• EXERCISE DIRECTIONS:
Find every line in the items that contains the string "arrow" and copy each one out in full. Case counts.

• INFORMATION SUPPLIED:

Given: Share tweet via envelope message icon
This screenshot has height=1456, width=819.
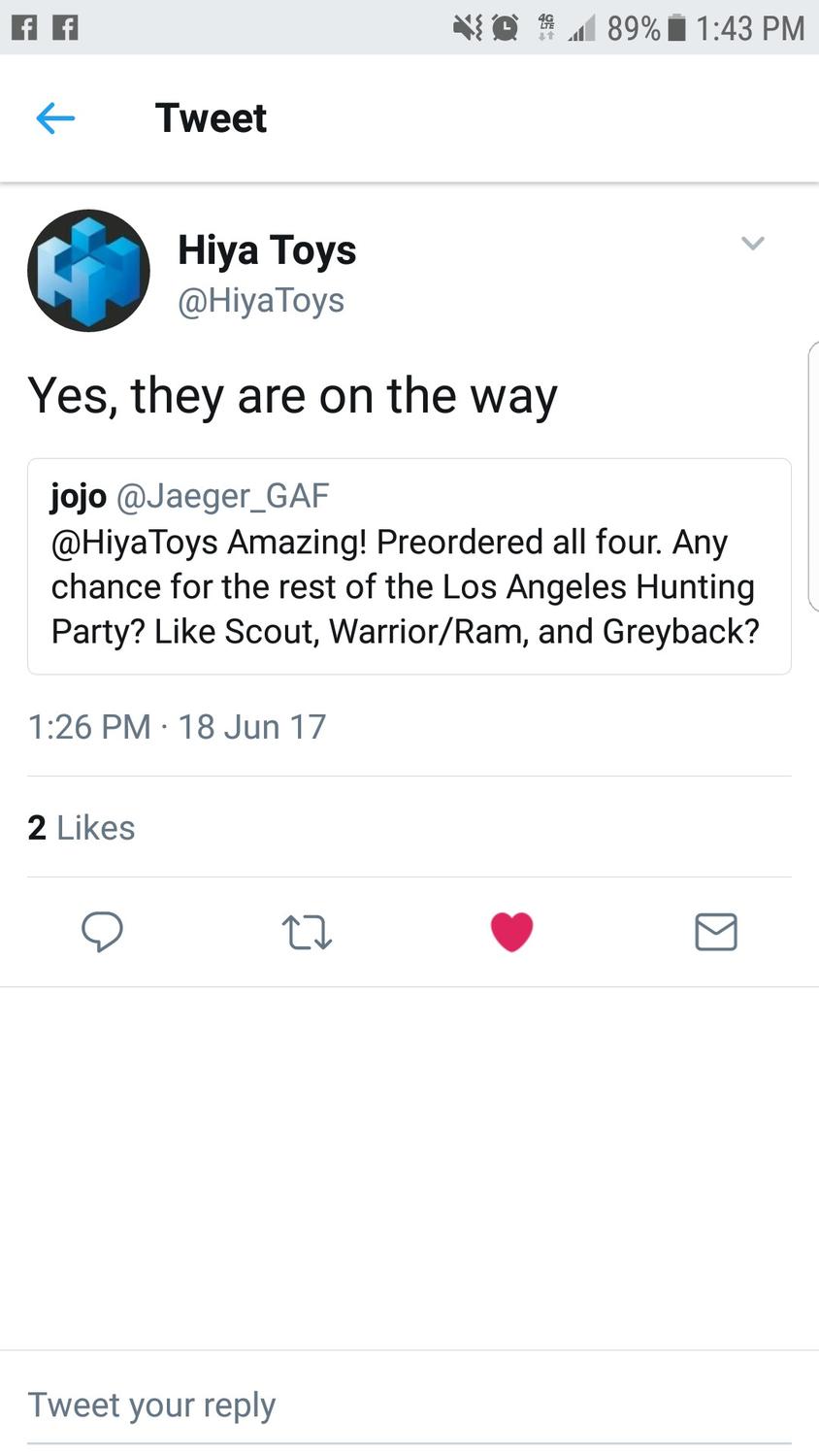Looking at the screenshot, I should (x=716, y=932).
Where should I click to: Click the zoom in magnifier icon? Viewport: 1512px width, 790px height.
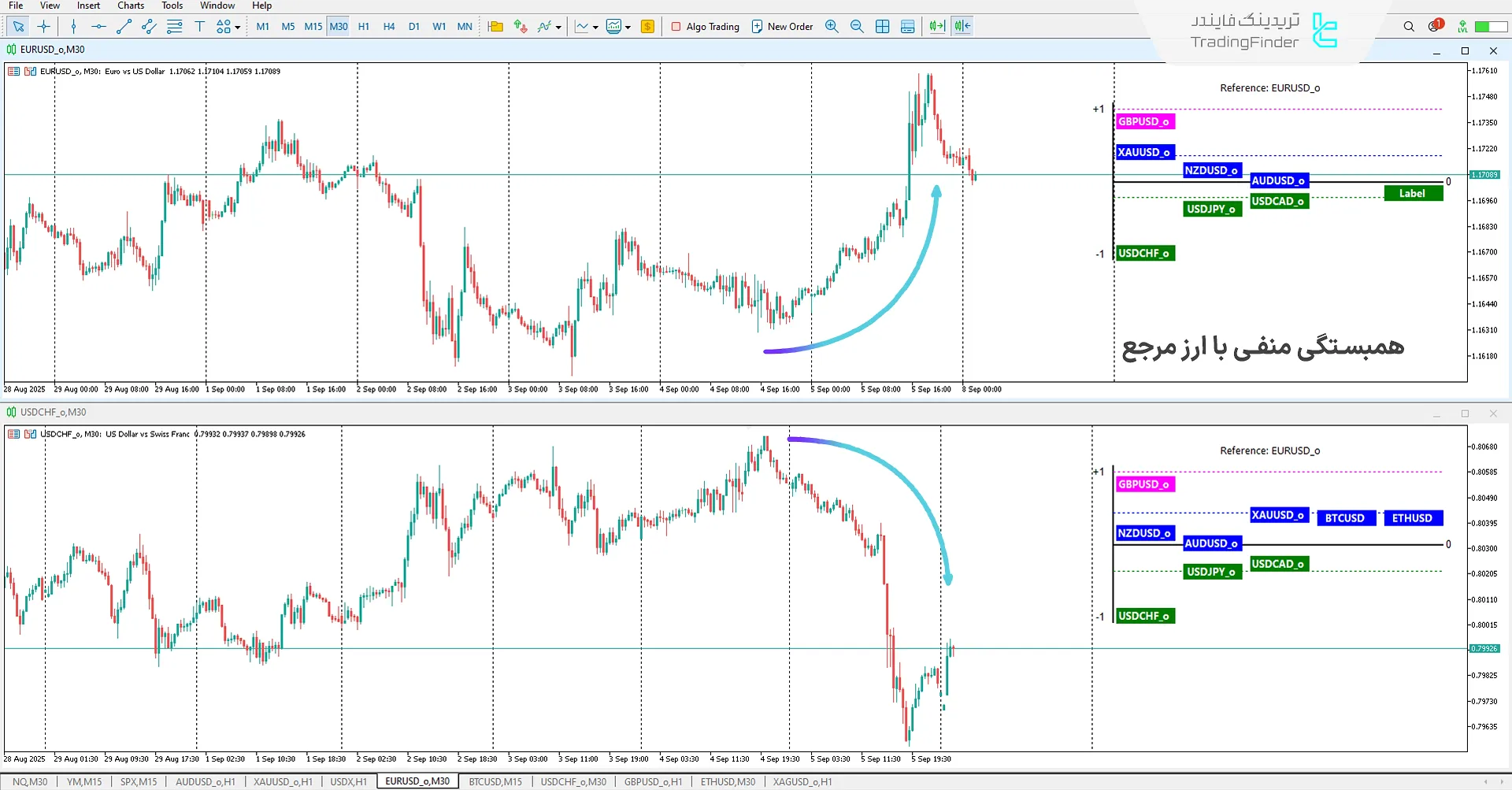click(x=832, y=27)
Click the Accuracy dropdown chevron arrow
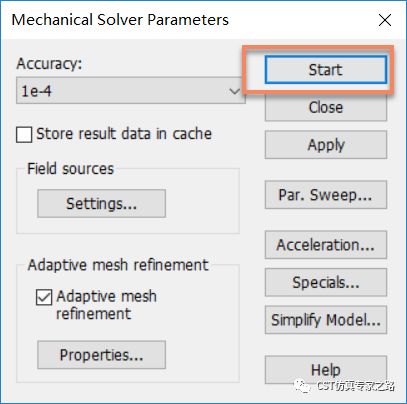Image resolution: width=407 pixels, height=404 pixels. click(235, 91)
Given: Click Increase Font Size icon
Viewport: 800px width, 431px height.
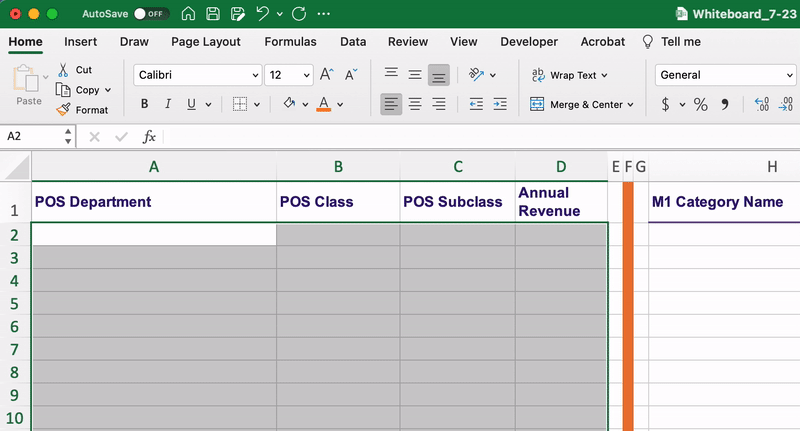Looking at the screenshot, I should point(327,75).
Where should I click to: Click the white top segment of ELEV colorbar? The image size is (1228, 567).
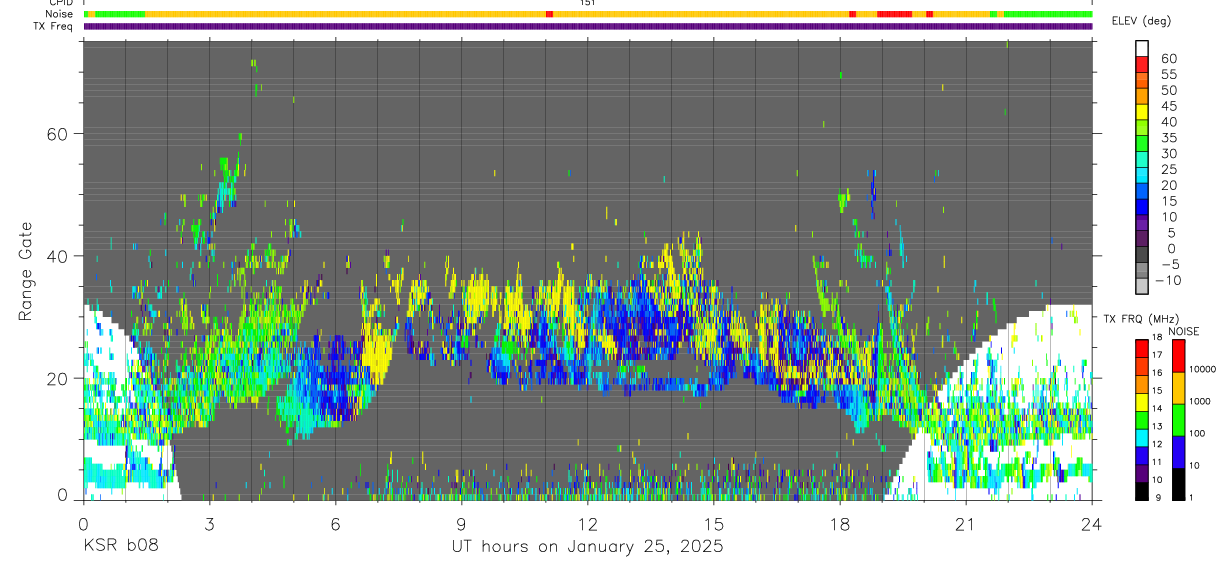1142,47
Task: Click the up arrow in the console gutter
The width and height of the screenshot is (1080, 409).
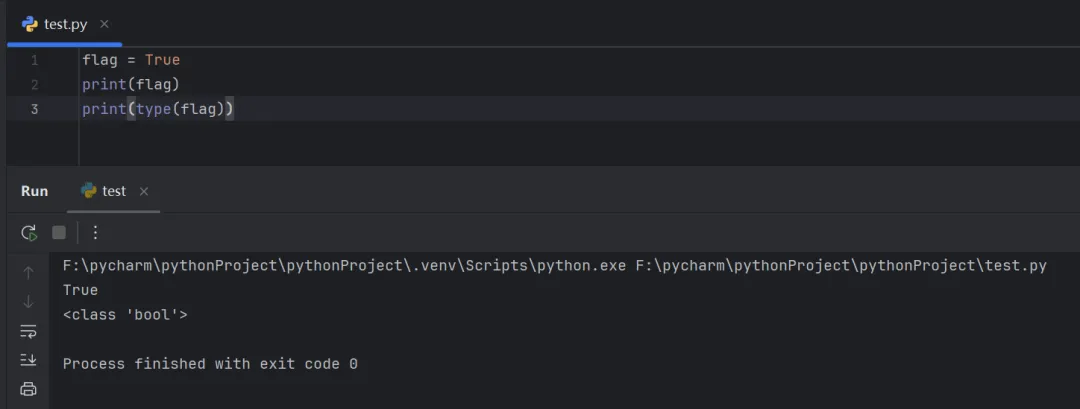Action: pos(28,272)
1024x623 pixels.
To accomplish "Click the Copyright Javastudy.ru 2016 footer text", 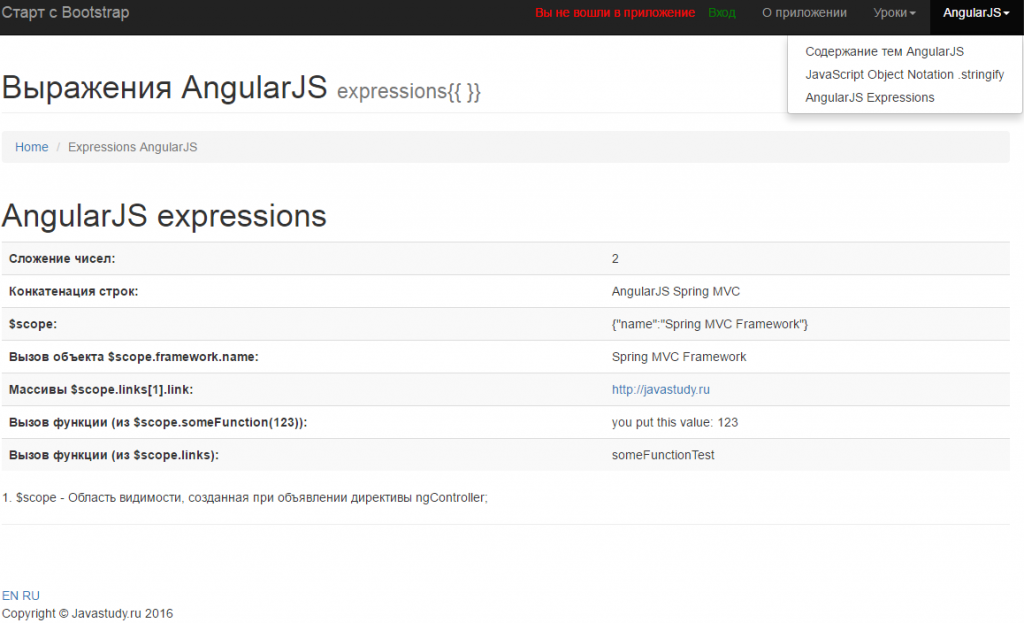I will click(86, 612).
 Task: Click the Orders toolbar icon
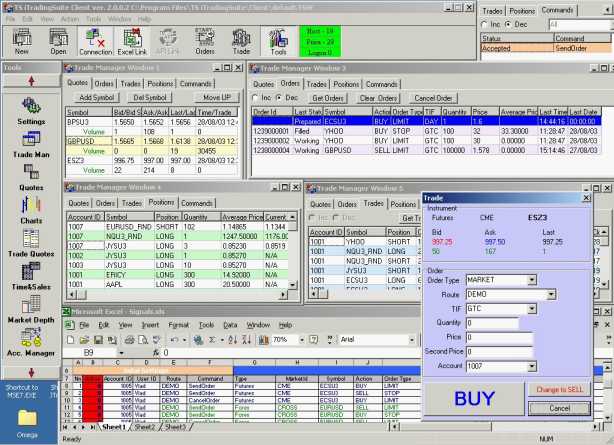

• RESULT BELOW:
Click the Accuracy dropdown chevron arrow
Task: Click the up arrow in the console gutter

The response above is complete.